HOW TO COMPLETE THIS TASK:
Filter these records by the string "computer", copying each line that holds it.

=== Section Start ===

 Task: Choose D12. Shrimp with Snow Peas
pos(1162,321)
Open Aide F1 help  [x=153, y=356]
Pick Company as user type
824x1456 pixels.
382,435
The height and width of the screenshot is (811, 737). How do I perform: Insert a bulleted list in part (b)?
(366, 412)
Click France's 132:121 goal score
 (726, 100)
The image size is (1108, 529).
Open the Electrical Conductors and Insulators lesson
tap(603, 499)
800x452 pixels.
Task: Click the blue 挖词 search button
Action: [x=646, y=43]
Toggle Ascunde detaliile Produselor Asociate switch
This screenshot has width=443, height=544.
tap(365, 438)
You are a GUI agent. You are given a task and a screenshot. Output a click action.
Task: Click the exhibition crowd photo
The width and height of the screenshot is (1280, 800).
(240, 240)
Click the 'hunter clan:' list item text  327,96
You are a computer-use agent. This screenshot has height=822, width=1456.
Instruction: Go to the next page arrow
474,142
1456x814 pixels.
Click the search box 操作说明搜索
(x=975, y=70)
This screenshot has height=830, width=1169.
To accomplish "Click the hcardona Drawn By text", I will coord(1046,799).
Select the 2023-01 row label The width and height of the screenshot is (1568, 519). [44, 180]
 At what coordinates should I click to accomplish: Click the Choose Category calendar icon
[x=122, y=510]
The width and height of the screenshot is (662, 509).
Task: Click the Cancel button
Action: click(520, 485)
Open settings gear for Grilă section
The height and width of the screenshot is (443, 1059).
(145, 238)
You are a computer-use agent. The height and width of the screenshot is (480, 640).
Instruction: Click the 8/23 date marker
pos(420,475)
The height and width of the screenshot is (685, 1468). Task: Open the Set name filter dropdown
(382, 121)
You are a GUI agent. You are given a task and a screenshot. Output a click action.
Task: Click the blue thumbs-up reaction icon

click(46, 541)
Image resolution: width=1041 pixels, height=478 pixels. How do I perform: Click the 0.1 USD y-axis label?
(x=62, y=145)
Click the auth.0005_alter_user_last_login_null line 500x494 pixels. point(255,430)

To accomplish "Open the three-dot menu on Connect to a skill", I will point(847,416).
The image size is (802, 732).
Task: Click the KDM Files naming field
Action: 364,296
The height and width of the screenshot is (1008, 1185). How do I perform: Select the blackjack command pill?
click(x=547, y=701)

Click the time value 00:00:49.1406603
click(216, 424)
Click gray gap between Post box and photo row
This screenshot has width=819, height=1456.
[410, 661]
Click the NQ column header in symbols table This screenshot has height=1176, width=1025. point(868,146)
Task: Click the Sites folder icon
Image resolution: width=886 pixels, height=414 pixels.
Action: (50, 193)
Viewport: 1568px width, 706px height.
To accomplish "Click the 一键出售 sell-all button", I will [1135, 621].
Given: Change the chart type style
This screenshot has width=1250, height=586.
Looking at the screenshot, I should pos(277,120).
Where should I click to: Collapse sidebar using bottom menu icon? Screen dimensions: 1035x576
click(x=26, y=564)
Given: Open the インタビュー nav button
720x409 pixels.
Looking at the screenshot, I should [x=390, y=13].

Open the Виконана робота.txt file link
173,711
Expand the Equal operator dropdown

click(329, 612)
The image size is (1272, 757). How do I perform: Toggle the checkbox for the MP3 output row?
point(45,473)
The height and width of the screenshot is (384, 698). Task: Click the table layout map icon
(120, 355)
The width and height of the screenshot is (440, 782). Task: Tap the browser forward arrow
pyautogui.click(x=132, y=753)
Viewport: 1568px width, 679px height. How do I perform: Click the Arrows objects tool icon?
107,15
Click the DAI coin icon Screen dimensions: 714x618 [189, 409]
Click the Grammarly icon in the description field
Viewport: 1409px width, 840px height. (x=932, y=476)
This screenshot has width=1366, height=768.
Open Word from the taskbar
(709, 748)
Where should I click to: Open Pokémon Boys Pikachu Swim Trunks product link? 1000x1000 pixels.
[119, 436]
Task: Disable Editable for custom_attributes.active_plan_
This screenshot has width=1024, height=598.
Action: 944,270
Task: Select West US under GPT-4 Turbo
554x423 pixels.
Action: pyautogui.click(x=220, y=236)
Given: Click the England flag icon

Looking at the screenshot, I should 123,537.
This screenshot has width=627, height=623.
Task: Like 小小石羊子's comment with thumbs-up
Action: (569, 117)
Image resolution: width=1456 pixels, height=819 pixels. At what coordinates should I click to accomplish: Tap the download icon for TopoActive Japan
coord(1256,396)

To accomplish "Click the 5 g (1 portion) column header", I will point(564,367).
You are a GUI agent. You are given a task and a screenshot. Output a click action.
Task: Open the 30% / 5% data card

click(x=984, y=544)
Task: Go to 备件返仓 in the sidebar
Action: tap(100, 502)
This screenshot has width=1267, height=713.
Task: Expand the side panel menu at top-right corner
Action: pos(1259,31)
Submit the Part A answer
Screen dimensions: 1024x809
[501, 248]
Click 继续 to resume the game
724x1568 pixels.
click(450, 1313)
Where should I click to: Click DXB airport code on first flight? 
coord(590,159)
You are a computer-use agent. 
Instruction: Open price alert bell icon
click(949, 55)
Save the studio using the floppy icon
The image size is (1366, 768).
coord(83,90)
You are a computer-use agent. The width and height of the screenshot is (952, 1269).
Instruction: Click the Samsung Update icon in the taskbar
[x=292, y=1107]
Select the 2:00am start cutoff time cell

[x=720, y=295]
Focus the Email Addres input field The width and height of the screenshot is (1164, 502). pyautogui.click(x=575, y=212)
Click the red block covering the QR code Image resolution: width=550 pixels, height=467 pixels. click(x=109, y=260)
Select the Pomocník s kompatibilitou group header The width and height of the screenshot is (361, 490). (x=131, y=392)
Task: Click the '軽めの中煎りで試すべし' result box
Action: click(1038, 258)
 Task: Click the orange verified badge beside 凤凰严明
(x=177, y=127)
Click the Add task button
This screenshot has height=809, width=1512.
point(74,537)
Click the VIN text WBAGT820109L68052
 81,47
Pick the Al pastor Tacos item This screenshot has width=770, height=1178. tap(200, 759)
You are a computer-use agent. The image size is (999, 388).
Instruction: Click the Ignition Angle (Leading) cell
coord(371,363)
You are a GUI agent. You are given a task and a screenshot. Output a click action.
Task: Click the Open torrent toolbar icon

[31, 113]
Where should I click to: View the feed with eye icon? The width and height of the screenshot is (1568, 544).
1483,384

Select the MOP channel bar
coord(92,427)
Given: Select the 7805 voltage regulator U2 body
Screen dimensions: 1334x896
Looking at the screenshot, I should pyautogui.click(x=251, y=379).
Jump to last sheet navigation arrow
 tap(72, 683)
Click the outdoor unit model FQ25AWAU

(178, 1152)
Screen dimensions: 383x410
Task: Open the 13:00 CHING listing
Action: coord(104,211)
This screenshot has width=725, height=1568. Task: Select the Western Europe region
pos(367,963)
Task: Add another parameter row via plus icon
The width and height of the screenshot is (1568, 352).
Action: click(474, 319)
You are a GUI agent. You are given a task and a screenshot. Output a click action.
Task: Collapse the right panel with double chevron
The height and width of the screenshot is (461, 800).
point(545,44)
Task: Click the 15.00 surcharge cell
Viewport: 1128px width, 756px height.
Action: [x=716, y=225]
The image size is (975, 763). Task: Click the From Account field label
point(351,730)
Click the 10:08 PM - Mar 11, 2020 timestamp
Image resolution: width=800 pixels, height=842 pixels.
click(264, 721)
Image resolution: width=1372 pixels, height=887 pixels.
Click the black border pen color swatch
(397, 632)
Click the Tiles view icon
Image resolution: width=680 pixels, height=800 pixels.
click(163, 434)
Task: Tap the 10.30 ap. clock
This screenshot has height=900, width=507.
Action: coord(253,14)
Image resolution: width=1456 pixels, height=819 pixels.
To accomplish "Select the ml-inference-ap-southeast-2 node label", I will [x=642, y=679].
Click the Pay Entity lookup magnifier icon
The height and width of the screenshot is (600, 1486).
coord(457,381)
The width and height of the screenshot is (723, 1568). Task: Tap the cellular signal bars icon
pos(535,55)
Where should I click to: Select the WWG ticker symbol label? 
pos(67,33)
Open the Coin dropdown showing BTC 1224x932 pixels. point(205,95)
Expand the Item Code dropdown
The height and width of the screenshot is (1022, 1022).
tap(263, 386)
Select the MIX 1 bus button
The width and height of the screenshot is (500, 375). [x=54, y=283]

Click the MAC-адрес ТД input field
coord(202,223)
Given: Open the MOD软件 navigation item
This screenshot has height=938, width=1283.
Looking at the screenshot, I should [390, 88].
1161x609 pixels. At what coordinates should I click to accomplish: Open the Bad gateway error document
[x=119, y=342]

=== Section End ===

YOUR SOLUTION:
You are a computer-use agent. This screenshot has height=822, width=1456.
You are a computer-use agent. The height and width of the screenshot is (480, 640).
You are a computer-use agent. 
You are a computer-use agent. The width and height of the screenshot is (952, 1269).
You are a computer-use agent. The image size is (999, 388).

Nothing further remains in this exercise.